Attempting to time the market based on others’ actions, even those of legendary investors, can be risky, especially given that this information is already delayed. Instead, revisit your initial investment thesis for Apple and evaluate whether it remains valid. Make decisions that align with your individual investment needs and objectives.
The fifth perspective
Berkshire’s significant reduction in its Apple stake offers valuable insights into the thinking of one of the world’s most successful investors. Whether it is due to valuation concerns, a strategy to beef up cash reserves, or perhaps Buffett sensing something that others have missed, it remains essential for individual investors to make decisions based on their own research and financial goals. This event serves as a reminder of the importance of regularly reassessing our investments. As always in investing, it is crucial to stay informed, think independently, and avoid knee-jerk reactions to market news.

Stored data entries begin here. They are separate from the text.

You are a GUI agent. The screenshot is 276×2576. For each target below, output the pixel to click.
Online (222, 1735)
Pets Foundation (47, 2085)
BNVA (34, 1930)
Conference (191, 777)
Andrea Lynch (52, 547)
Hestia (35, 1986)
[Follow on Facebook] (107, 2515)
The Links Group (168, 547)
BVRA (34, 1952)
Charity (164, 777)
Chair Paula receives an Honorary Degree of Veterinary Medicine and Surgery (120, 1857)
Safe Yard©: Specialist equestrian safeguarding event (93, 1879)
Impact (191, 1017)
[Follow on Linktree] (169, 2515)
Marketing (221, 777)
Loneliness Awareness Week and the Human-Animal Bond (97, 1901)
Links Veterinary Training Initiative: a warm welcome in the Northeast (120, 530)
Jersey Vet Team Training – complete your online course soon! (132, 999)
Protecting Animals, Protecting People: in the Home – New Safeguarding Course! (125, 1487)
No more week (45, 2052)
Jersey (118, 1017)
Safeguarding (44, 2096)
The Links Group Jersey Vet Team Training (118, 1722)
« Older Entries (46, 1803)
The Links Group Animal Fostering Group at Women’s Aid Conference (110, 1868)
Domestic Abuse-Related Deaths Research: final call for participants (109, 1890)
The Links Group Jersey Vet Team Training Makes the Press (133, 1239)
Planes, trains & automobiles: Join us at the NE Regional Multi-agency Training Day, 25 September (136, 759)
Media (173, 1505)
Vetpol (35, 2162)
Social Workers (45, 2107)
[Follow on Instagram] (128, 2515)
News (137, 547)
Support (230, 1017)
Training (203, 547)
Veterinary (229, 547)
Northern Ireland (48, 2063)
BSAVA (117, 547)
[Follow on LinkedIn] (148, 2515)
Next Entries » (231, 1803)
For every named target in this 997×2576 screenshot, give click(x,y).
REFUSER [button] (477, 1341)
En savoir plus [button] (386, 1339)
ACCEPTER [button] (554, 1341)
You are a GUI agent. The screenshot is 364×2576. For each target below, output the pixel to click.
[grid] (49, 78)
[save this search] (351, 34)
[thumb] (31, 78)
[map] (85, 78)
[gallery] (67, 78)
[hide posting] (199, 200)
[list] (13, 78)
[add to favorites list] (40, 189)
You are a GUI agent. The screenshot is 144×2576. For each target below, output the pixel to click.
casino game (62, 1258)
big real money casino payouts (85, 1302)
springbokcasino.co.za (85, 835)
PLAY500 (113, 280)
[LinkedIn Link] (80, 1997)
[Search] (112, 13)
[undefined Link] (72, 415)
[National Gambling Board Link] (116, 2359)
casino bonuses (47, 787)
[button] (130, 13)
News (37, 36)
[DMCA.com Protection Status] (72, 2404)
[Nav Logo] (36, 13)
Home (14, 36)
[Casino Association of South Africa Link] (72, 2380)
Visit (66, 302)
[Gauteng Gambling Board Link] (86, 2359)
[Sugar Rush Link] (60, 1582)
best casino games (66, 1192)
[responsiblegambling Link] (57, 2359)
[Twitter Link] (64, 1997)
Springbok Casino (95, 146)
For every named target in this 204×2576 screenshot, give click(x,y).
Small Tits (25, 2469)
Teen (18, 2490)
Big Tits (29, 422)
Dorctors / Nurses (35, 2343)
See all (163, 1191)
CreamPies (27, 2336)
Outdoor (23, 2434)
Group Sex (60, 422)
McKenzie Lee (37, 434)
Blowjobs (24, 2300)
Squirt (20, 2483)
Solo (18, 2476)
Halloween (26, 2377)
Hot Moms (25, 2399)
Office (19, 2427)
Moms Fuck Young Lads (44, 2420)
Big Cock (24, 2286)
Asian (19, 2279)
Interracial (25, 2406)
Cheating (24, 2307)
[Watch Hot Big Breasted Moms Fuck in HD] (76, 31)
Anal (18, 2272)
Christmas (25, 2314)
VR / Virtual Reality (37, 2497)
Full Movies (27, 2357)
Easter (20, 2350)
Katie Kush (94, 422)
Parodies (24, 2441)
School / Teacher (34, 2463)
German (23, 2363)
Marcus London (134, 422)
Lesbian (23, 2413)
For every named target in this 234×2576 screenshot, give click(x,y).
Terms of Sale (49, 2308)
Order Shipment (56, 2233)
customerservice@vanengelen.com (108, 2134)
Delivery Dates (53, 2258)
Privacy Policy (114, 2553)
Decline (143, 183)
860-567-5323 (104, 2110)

Back in August 2020 I remember reading that Berkshire Hathaway’s holding in Apple was worth half of its own market cap. Considering that BRK was >30% of my own US portfolio at the time I decided to scale back my holding in BRK and redeploy the capital elsewhere. In my case it was to switch over to the MOAT ETF. The MOAT ETF actually pays a dividend as well (although it’s subject to 30% withholding tax). Five years later I just did some back-testing. Interestingly factoring in the dividend distributions BRK and MOAT (on a mark-to-mark basis) have both performed about the same, with BRK doing just a little bit better if we want to be picky. Either way I’m happy with both of them.
I think Warren Buffett has decided to reduce his position in Apple for one simple reason, and that reason is to reduce “concentration risk”. Even if we all agree that Apple is a great business with great products and superb after-market support (which is what I think) bad things can happen out of the blue, i.e. a “black swan event”. Reducing exposure to a single company is simply good risk management. I adopt a 5% rule across all four my portfolios (i.e. 5% of the total of all my investments). It helps me sleep at night!
Hi Jonathan, thank you for sharing your experience and the interesting back-testing results! Like you mentioned, Apple is the largest portion of the overall portfolio, and Warren Buffett’s decision to trim Apple’s stake is likely a smart move to manage risk and be prepared for any potential black swan events. Your 5% rule is a smart and disciplined strategy to keep your investment diversified and manage the volatility. Great to hear different approaches to stay secure in the market!